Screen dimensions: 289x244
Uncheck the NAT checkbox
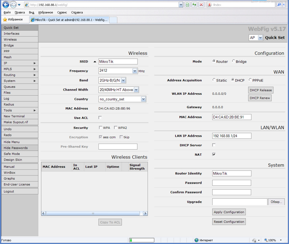214,154
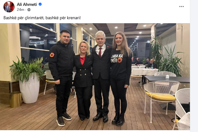
Task: Click the blue verified badge
Action: click(40, 4)
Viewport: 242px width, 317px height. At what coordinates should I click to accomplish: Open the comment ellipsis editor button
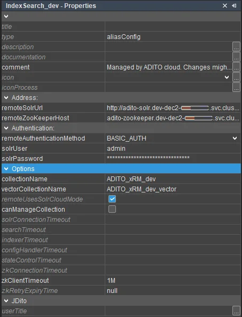pos(236,67)
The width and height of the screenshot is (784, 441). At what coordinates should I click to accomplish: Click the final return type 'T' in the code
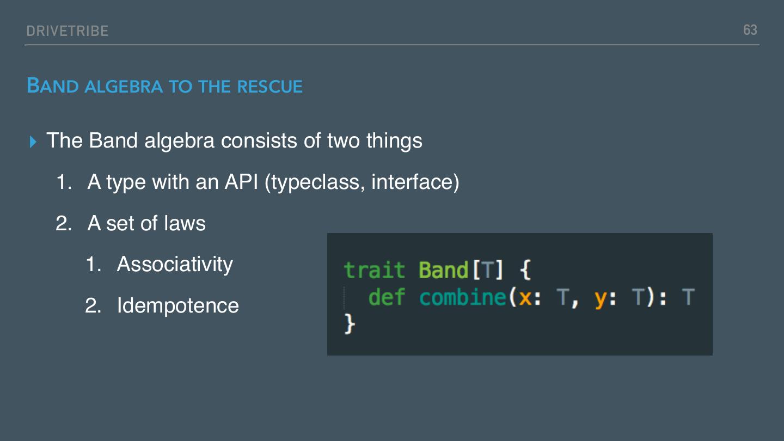click(x=689, y=297)
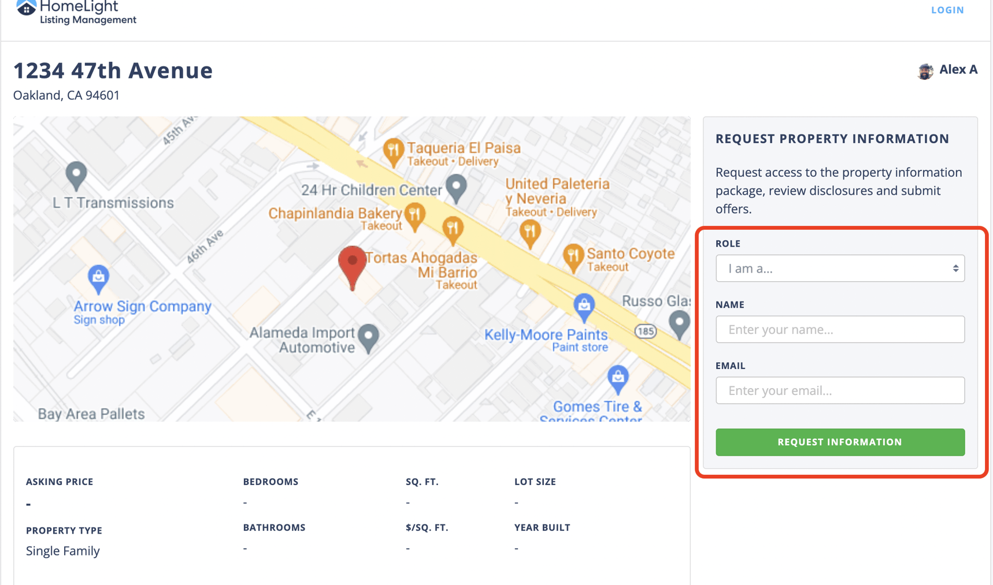Click the Gomes Tire & Services shopping icon
Screen dimensions: 993x585
(618, 378)
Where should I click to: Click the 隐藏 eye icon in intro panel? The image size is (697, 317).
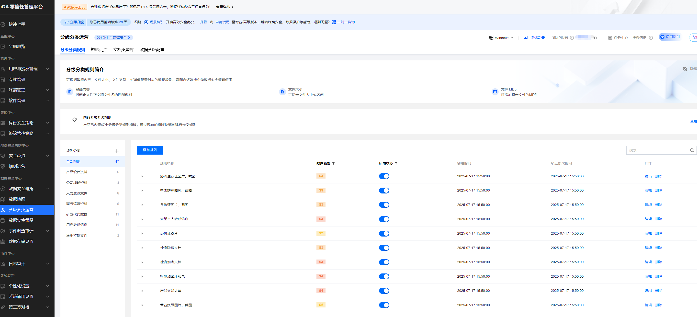pos(685,69)
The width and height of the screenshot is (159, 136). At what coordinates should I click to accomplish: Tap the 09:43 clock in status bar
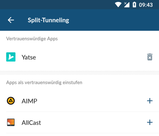146,5
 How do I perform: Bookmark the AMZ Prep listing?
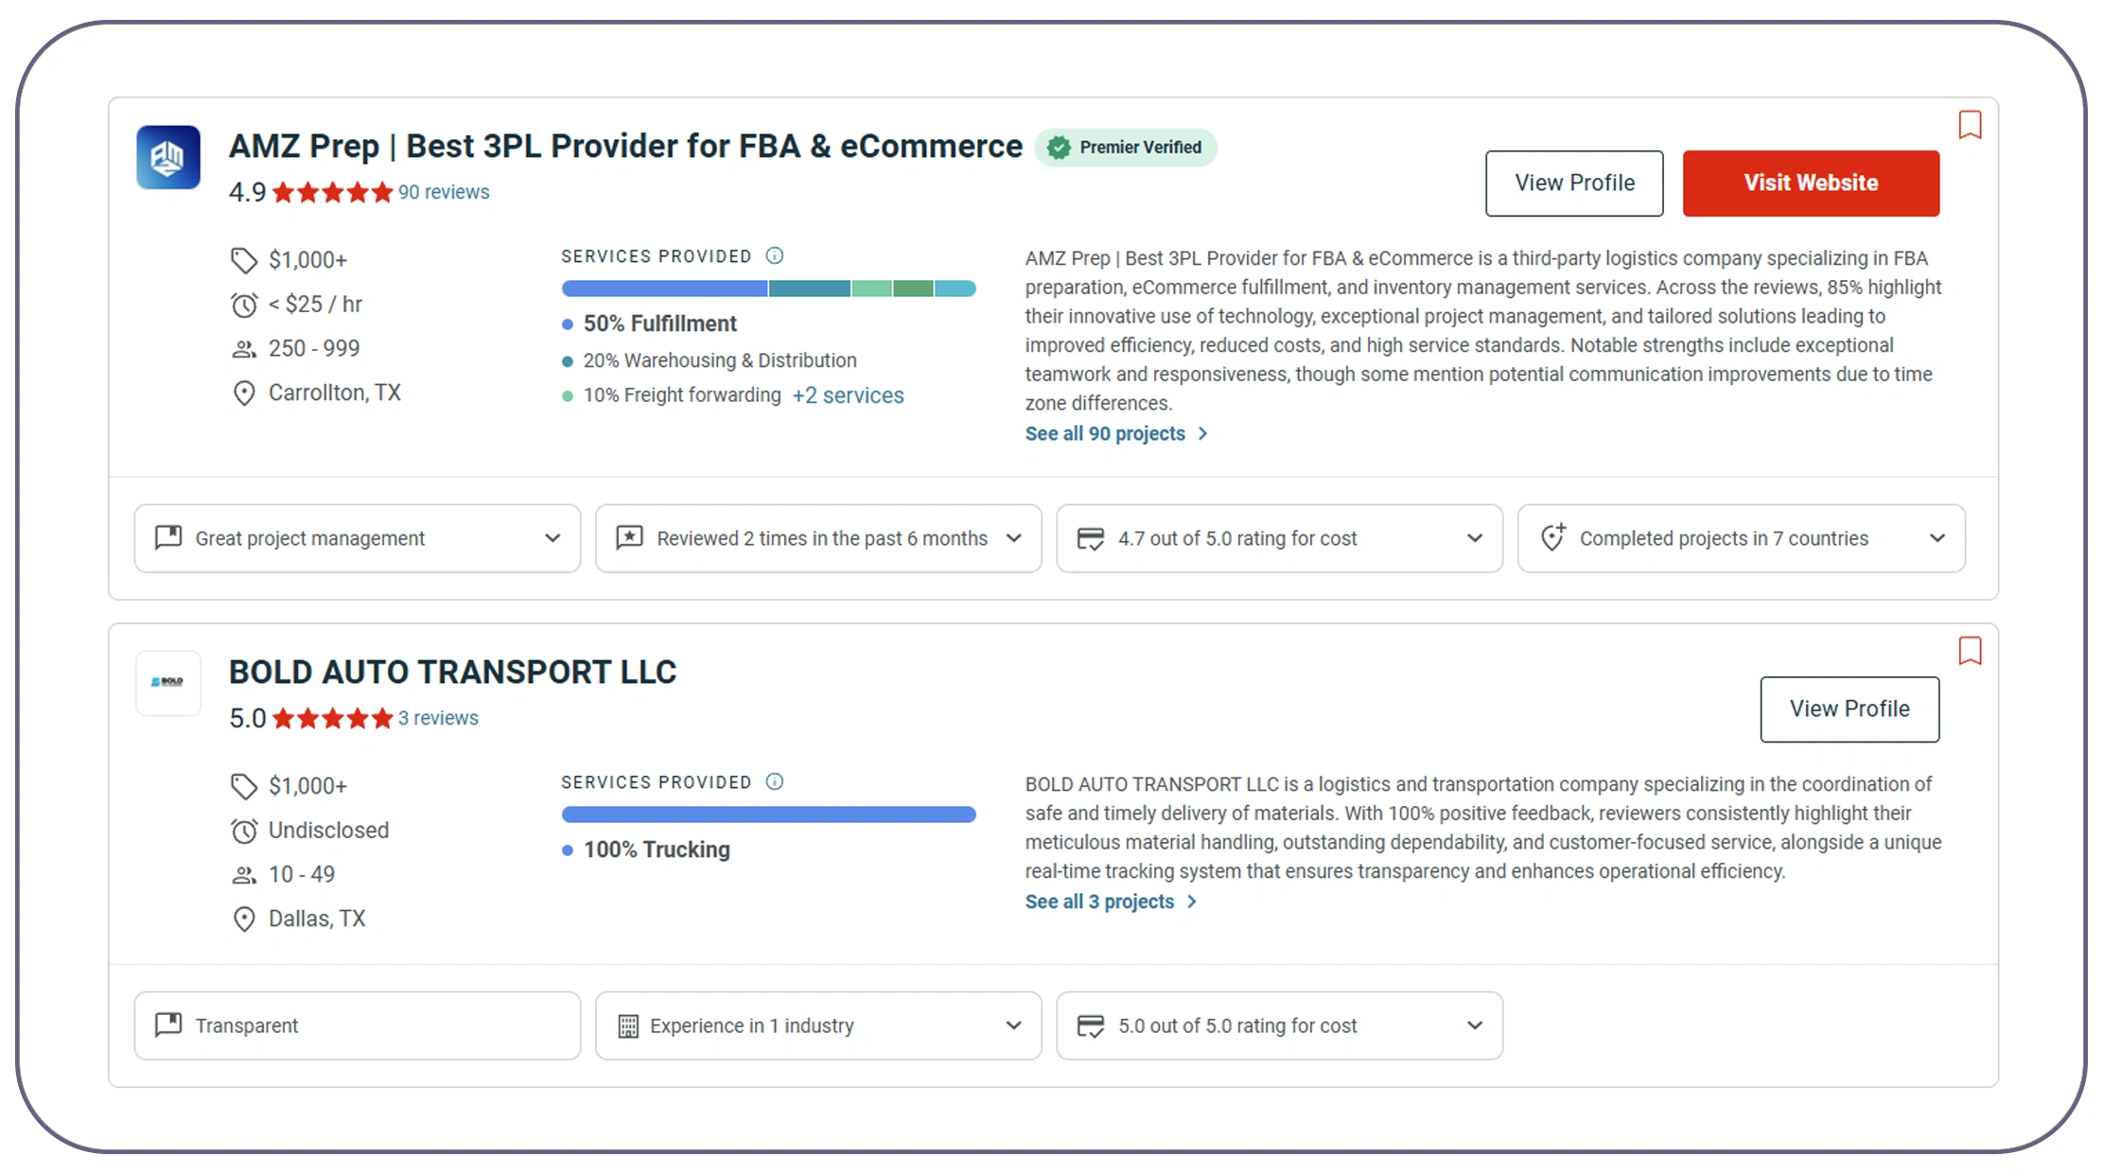click(1970, 125)
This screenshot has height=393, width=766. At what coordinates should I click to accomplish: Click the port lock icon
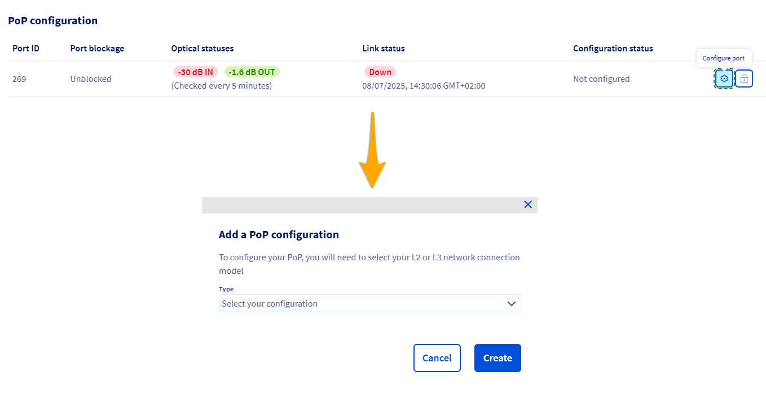click(744, 78)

********

- Task prompt -
Format every line of the entries above as a JSON list of strings, one string per line, with blank lines dropped. Leave the pictures out of the list.

- Task solution -
[
  "Screen dimensions: 289x244",
  "Uncheck the NAT checkbox",
  "214,154",
  "Task: Click the blue verified badge",
  "Action: click(40, 4)",
  "Viewport: 242px width, 317px height. At what coordinates should I click to accomplish: Open the comment ellipsis editor button",
  "pos(236,67)",
  "The width and height of the screenshot is (784, 441). At what coordinates should I click to accomplish: Click the final return type 'T' in the code",
  "click(x=689, y=297)",
  "Click the Gomes Tire & Services shopping icon",
  "Screen dimensions: 993x585",
  "(618, 378)",
  "Where should I click to: Click the 隐藏 eye icon in intro panel? The image size is (697, 317).",
  "pos(685,69)",
  "The width and height of the screenshot is (159, 136). At what coordinates should I click to accomplish: Tap the 09:43 clock in status bar",
  "146,5",
  " How do I perform: Bookmark the AMZ Prep listing?",
  "click(1970, 125)",
  "This screenshot has height=393, width=766. At what coordinates should I click to accomplish: Click the port lock icon",
  "click(744, 78)"
]